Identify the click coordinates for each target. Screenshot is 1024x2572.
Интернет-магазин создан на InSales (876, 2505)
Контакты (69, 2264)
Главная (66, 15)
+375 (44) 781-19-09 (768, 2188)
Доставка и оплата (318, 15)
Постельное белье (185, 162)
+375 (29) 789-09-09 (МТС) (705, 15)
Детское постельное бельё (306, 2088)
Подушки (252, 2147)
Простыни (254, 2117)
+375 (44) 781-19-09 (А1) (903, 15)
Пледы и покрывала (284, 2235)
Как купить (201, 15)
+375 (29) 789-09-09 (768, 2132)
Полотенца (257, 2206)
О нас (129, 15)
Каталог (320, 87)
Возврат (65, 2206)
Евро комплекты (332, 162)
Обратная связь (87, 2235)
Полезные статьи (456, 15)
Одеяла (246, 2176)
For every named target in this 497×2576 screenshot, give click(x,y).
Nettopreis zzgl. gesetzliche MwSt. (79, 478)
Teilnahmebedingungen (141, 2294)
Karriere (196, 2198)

····················

Output every line of the items above as a Markdown table with the columns "Row" and "Text," numbering the rows in order and skipping any blank lines.

◆ Task output
| Row | Text |
|---|---|
| 1 | Identify the click coordinates for each target. Screenshot is 1024x2572. |
| 2 | Интернет-магазин создан на InSales (876, 2505) |
| 3 | Контакты (69, 2264) |
| 4 | Главная (66, 15) |
| 5 | +375 (44) 781-19-09 (768, 2188) |
| 6 | Доставка и оплата (318, 15) |
| 7 | Постельное белье (185, 162) |
| 8 | +375 (29) 789-09-09 (МТС) (705, 15) |
| 9 | Детское постельное бельё (306, 2088) |
| 10 | Подушки (252, 2147) |
| 11 | Простыни (254, 2117) |
| 12 | +375 (44) 781-19-09 (А1) (903, 15) |
| 13 | Пледы и покрывала (284, 2235) |
| 14 | Как купить (201, 15) |
| 15 | +375 (29) 789-09-09 (768, 2132) |
| 16 | Полотенца (257, 2206) |
| 17 | О нас (129, 15) |
| 18 | Каталог (320, 87) |
| 19 | Возврат (65, 2206) |
| 20 | Евро комплекты (332, 162) |
| 21 | Обратная связь (87, 2235) |
| 22 | Полезные статьи (456, 15) |
| 23 | Одеяла (246, 2176) |
| 24 | For every named target in this 497×2576 screenshot, give click(x,y). |
| 25 | Nettopreis zzgl. gesetzliche MwSt. (79, 478) |
| 26 | Teilnahmebedingungen (141, 2294) |
| 27 | Karriere (196, 2198) |